= Brief =
Can you repeat the material word for word, starting with the line that contains "Given: Sort by Component column header" and going on through the line that contains "pos(652,234)", both of those lines included and nothing else?

= Data in this exercise =
+ + + +

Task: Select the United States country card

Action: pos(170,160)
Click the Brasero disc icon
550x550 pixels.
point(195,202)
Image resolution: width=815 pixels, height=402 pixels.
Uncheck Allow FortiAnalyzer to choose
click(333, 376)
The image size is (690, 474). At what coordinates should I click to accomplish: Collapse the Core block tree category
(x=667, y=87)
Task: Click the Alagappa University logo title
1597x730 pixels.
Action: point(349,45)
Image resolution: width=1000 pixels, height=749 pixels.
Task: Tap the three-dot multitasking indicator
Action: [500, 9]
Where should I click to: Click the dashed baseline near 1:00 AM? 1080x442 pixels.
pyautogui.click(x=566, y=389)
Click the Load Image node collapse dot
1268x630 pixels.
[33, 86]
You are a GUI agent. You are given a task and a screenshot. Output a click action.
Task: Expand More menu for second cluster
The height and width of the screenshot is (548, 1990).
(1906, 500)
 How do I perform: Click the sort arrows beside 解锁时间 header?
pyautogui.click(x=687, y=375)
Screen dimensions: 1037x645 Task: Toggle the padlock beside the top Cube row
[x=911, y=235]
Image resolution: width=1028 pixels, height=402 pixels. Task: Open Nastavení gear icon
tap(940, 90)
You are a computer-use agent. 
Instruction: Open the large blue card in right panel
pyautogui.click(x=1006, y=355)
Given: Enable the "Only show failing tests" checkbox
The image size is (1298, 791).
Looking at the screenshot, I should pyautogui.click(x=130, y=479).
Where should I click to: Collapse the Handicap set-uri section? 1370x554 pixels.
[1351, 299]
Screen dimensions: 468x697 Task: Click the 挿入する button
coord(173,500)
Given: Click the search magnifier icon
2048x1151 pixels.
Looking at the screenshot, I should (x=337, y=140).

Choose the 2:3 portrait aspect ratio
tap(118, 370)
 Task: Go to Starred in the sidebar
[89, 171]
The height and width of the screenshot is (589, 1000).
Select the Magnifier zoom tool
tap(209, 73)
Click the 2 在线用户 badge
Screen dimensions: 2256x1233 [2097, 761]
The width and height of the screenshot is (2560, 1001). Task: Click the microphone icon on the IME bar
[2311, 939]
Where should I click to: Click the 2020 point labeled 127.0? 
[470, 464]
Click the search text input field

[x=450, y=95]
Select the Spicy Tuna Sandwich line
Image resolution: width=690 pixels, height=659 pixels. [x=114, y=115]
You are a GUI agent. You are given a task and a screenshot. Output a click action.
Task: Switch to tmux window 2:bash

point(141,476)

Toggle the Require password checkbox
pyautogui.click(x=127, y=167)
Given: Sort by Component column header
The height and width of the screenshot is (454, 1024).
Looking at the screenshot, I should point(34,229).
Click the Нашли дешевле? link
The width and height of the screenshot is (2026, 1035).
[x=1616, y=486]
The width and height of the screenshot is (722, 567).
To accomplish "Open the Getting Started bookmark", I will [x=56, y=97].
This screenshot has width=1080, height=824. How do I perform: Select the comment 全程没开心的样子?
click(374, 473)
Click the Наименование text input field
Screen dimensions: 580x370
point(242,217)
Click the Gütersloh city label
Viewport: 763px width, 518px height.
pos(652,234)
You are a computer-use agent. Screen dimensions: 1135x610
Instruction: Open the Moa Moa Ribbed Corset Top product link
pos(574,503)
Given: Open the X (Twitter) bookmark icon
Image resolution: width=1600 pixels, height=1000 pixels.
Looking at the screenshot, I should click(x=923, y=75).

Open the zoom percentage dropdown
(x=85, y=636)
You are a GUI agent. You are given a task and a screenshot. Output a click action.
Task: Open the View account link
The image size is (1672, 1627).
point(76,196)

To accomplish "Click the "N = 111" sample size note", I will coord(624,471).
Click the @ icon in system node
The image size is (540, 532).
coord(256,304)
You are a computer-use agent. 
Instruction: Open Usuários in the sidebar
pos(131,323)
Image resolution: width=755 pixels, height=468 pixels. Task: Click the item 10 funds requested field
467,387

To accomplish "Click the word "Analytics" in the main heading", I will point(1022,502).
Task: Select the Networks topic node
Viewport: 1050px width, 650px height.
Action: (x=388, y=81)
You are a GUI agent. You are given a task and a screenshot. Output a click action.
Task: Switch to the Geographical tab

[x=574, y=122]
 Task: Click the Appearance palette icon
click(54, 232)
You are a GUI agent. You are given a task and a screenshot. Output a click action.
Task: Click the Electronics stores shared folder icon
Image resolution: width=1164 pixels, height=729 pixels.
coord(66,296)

+ + + +

= Exercise response =
Given: Sort by Component column header
The height and width of the screenshot is (454, 1024).
Looking at the screenshot, I should point(34,229).
Click the Нашли дешевле? link
The width and height of the screenshot is (2026, 1035).
[x=1616, y=486]
The width and height of the screenshot is (722, 567).
To accomplish "Open the Getting Started bookmark", I will [x=56, y=97].
This screenshot has width=1080, height=824. How do I perform: Select the comment 全程没开心的样子?
click(374, 473)
Click the Наименование text input field
Screen dimensions: 580x370
point(242,217)
Click the Gütersloh city label
Viewport: 763px width, 518px height.
pos(652,234)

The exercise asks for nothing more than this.